First, I am deeply sorry that my comment offended anyone at all. Perhaps, much is lost in translation through the typed word, I am not sure. I did not say, or imply, or intend to leave any impression that was unkind or self-righteous. I certainly am quite flawed. I am the first to say tht no one can receive personal revelation for anyone else, nor can anyone know the true intentions of one's heart nor their whole story (I have had personal experience with others attempting to receive such revevlation for myself). Many of your statements did not make sense to me, and, perhaps I mis-interpreted you as well as you mis-interpreted me. You clearly stated doubts you have over & over. I don't know your heart and never claimed to know it. All I know is what you wrote. Thus, i felt prompted to share my testimony of a living prophet as well as my testimony of the gospel (both of which you expressed clear doubts about) & to encourage you to re-examine your own. General authorites have instructed us before about homosexuality, tendencies, and their involvement in the church. I apologize for not having references for you. I have been taught these things most of my life, having personally known friends dealing with homosexual tendencies andhow that affects their relationship with the church. This is why I said it is not new. I do realize that it was a very forward talk in the matter, whcih is sometimes hard to hear when it is a sensitive subject. The gospel is very dear to me, and I apologize that my emotional writing left a wrong impression. perhap I was too forward, but I assure you I did not mean to be assuming in any way. I appreciate your thoughts and hope you understand and forgive me. I promise you that my comment was straight from the heart and absolutely meant with love. Best wishes to you all.

stewbert said...

I had a hard time with the talk too. MamaBear is my sister. Obviously the brother who left the church over these issues is my brother, too. It IS hard to reconcile my religious beliefs with talks like that and how I personally feel things should be for the GLBT community.

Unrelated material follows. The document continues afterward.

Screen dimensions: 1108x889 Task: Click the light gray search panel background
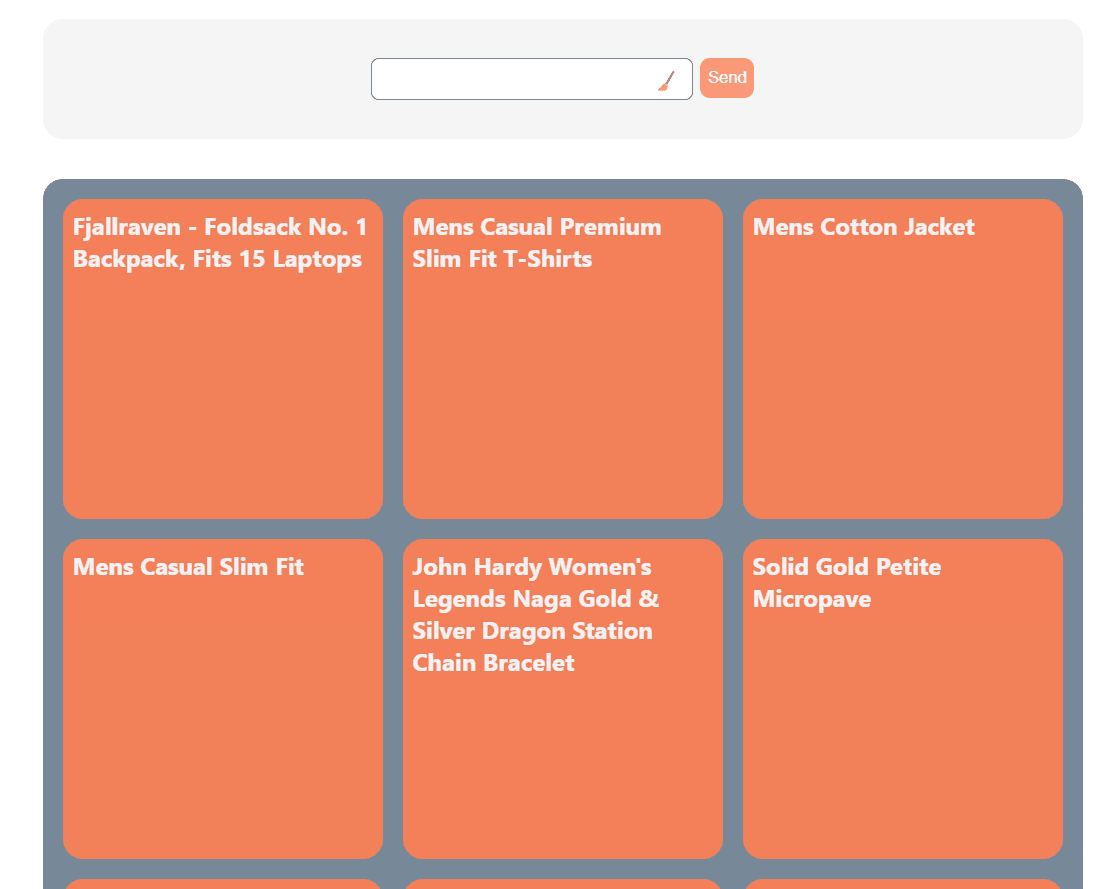point(200,80)
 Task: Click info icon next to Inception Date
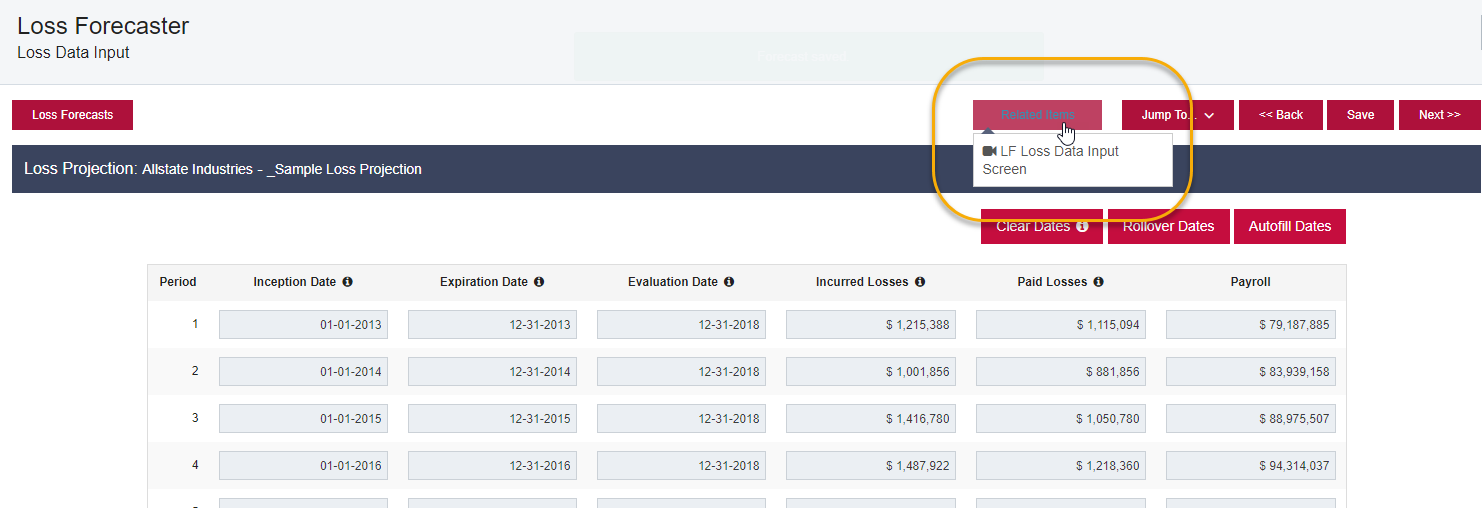pos(348,282)
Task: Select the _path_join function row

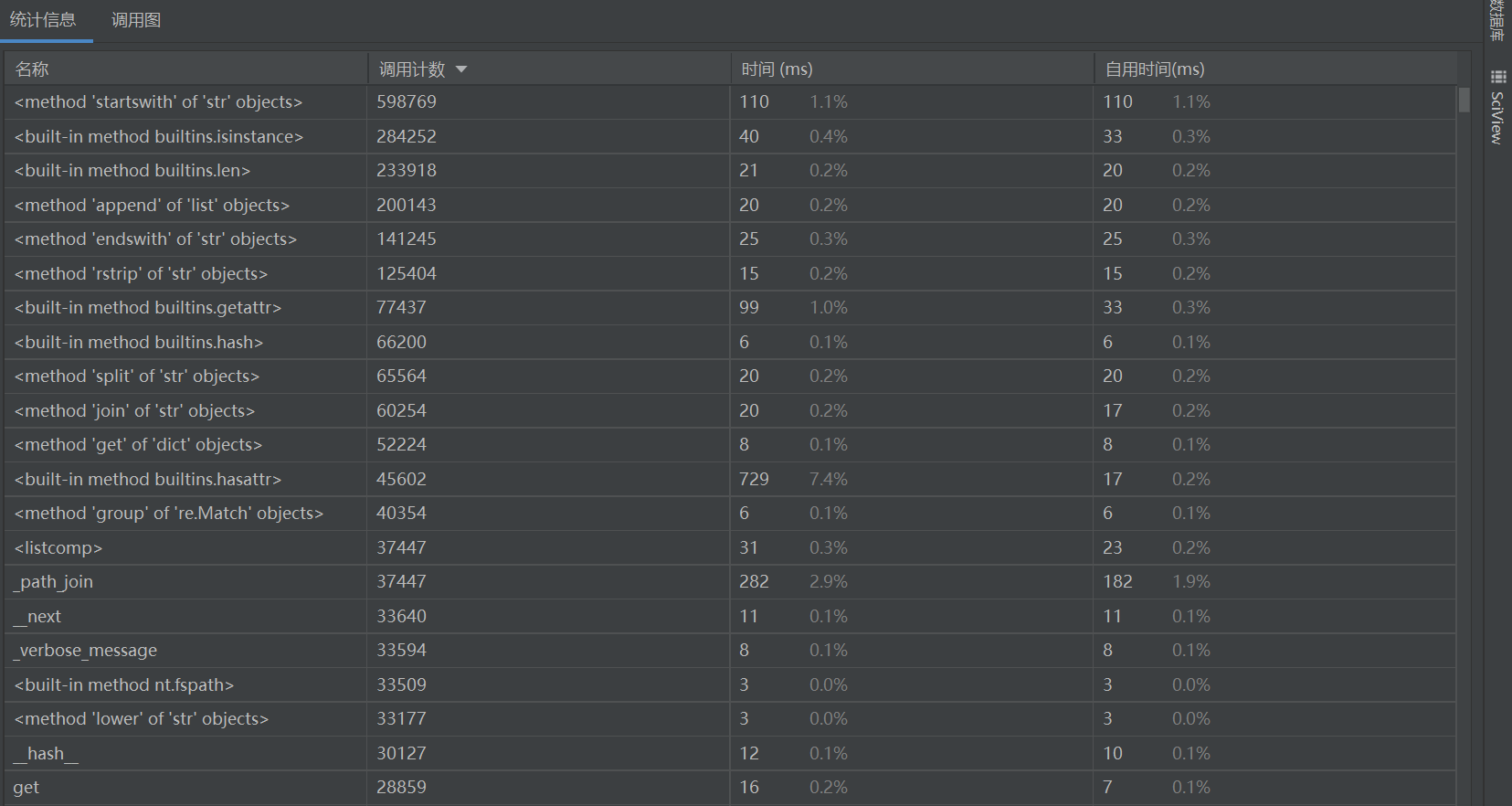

I do have a testimony of Joseph Smith and our current prophet, the Book of Mormon, and temple work. This is one of those issues where I have to say, "I don't understand," step back, and hold on to what I DO know and feel at peace with.

Sharon said...

Late to the party, obviously, but I wanted to click the like button on Stephanie's post, and to thank Sue for your amazingly insightful comments. (By the way, come back to us, Sue. I miss your navel-gazing immensely.)

Sue's point about shifts in policy are so true, and I really feel that members should be more knowledgeable about many of these issues. Ignorance is a dangerous thing, and when we persist in believing that "the church" was, is, and will always be the same and that policies and stances are consistent throughout the history of the church, we set ourselves up for some rude awakenings.

Sue had some excellent examples, and I would add issues regarding gender equality, sexual behaviors within marriage (think about it), and respect for other religions as areas where our leaders have changed their perspectives.

I do believe they are men of God. I also believe they are men, and as such, they are subject to the influence of their own experiences when they formulate their beliefs and opinions.

I have an unwavering testimony of the gospel of Jesus Christ. Sometimes I struggle with my testimony of "the church," but it is who I am, and there is nothing on this earth that offers me and my children more goodness than we can receive from this church organization.

I love President Packer, in his way. He's like an old grandpa-type who we don't always agree with, but we recognize that he is a product of his environment, and we love him in spite of his foibles. I will admit, however, that it would be a struggle for me if he were ever to become the president of the church.

Plain Jame said...

I am usually really wordy - but to summarize:
I have the courage to admit that I don't know how to think about this; because I have this God-given gift of being compassionate, so I want everyone to have what they want - no hard feelings. On the other hand, I know that God has his own way, and I will not understand everything yet. Ever since I heard this talk and all the political outrage afterward, I have just thought of the scripture "lean not unto thine own understanding..." which is what many of us undoubtedly do.

I always say if religion were meant to be easy - we'd all be catholic. Say ten hail marys and you're forgiven! (I say that very tongue in cheek since my parents were catholic up until right before I was born - oh the stories).

Emily said...

Hi. Um I have never commented on anyone's blog before that I didn't know personally but I just wanted to share here.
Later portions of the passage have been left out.